Ruling party figure set for Serb central bank job - minister

By Matt Robinson

BELGRADE (Reuters) - Ruling coalition lawmaker Jorgovanka Tabakovic is in line to take over as governor of the Serbian central bank, according to comments from a cabinet minister, after former governor Dejan Soskic quit citing threats to the bank's independence.

Soskic resigned on Thursday as lawmakers debated a draft law that would step up parliament control over the bank, a prospect that has drawn stern criticism from the European Union - which Serbia wants to join - and the International Monetary Fund.

Serbian media reports have for weeks been touting Tabakovic, a senior member of the nationalist Serbian Progressive Party, as the government's pick for the post of governor as it tries to promote an expansive fiscal policy to halt the country's slide into recession.

In a report on the state news agency Tanjug, Construction Minister Velimir Ilic told reporters in Belgrade: "She has a lot of experience, she knows what the problems are. She's taking on a big responsibility and I expect she'll do it well."

Tabakovic, an economist by profession, has neither confirmed nor denied the reports. "Weave, weaver of the wind," she replied this week when asked about the speculation.
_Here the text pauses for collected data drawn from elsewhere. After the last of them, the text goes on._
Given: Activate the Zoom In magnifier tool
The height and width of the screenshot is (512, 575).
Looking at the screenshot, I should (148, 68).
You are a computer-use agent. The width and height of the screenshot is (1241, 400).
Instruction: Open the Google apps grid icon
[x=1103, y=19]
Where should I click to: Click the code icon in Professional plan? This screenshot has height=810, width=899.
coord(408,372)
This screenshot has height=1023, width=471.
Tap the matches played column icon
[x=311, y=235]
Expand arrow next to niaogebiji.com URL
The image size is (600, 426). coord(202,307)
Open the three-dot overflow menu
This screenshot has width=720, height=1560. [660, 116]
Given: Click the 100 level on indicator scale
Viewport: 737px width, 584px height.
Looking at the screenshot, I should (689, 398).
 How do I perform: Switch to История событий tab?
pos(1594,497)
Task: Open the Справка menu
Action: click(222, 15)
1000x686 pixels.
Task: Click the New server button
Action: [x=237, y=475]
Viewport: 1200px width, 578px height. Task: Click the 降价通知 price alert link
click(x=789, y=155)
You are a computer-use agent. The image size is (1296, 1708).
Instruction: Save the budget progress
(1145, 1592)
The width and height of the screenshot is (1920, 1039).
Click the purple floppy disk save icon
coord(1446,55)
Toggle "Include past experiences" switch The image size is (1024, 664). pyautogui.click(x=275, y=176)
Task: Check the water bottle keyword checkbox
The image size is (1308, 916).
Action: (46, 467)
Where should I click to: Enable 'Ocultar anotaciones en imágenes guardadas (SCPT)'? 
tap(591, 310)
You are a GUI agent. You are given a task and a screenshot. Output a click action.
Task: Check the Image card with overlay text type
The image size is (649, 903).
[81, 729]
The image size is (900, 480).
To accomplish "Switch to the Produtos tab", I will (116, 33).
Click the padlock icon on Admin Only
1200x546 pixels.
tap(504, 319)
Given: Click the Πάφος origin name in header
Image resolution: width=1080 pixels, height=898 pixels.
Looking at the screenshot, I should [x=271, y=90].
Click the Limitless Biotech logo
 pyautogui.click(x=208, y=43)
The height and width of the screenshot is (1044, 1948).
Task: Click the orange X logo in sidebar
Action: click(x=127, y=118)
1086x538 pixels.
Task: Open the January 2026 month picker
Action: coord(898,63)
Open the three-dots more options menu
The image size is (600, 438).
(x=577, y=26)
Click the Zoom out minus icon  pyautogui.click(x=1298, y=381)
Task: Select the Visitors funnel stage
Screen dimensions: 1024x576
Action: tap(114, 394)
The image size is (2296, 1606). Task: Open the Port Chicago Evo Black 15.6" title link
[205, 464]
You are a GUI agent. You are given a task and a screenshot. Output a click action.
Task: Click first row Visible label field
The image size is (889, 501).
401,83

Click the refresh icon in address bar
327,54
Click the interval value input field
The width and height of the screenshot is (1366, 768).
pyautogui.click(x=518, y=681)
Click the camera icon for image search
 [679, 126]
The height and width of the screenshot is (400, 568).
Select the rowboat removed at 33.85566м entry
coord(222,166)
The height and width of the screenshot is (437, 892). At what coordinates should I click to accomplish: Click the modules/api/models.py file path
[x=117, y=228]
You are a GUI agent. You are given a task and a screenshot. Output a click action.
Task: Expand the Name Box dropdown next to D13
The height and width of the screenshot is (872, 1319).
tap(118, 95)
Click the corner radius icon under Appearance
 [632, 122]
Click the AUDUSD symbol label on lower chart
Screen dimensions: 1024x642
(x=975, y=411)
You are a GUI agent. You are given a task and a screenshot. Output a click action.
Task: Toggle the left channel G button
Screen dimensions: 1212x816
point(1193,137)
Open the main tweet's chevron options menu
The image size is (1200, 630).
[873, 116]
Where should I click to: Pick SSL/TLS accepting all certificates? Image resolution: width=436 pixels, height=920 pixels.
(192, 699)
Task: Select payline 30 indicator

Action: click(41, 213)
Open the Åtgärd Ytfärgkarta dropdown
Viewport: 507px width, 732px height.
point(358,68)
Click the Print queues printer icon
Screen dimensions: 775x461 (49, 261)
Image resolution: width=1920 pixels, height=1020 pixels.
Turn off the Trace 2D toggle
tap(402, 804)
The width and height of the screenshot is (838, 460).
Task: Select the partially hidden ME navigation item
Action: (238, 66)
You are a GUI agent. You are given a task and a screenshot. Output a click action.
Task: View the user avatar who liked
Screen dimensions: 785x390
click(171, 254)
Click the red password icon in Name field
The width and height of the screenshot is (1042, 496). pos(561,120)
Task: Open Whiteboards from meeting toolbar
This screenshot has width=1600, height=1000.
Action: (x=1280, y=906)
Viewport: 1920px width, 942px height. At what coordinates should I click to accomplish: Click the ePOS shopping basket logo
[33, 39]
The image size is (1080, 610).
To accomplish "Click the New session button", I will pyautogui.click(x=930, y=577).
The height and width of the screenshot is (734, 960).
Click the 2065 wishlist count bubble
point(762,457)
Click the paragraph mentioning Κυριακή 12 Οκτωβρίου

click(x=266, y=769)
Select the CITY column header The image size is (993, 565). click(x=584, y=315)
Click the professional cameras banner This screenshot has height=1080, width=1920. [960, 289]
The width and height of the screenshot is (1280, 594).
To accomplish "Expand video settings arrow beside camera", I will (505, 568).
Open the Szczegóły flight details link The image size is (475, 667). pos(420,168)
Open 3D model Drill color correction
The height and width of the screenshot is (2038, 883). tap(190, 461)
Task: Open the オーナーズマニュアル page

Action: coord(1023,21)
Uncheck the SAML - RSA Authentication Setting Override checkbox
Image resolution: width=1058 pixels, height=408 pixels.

Parliament is due to vote on Saturday on the draft law, which would create a powerful, parliament-appointed supervisory body represented on the central bank's executive board and set a 90-day deadline for the appointment - by parliament - of a new governor and senior bank staff.

The IMF warned the law would mark a "major weakening" of the bank's autonomy. The EU said it would be a "step back" for Serbia's bid to join the 27-member bloc after becoming an official candidate for membership in March.

TEST OF NEW GOVT

The bank saga has emerged as the first major test of the Socialist-led government's commitment to the pro-EU path set by reformers who came to power with the ouster of late strongman Slobodan Milosevic in 2000.

The new ruling coalition, which took power last week, marks the return of a socialist-nationalist alliance last in government at the tail end of Milosevic's disastrous 13-year rule, when Serbia was mired in war and hyperinflation.

Faced with a storm of criticism, coalition lawmakers said they would drop one element of the draft which would have let the central bank buy securities issued by the government or other public entities on the secondary market - amounting to the indirect monetary financing of the public sector.

Soskic has kept monetary policy restrictive despite an economic contraction in the first two quarters of the year, putting him at odds with a government that says it wants to stimulate business and rein in unemployment now at 25 percent.

At 10.25 percent, Serbia has the highest official interest rates in central and eastern Europe.

In a letter to Soskic, released by the central bank after his resignation, the IMF cautioned that adoption of the law would have "considerable implications" for Serbia's macroeconomic stability and its 1 billion euro (784.26 million pounds) loan program, which the Fund froze in February over rising debt.

The government says it wants to negotiate a new deal.

Serbia's budget deficit stands at over 7 percent of output. Public debt is almost 55 percent, far higher than levels recommended by the IMF for similar emerging economies.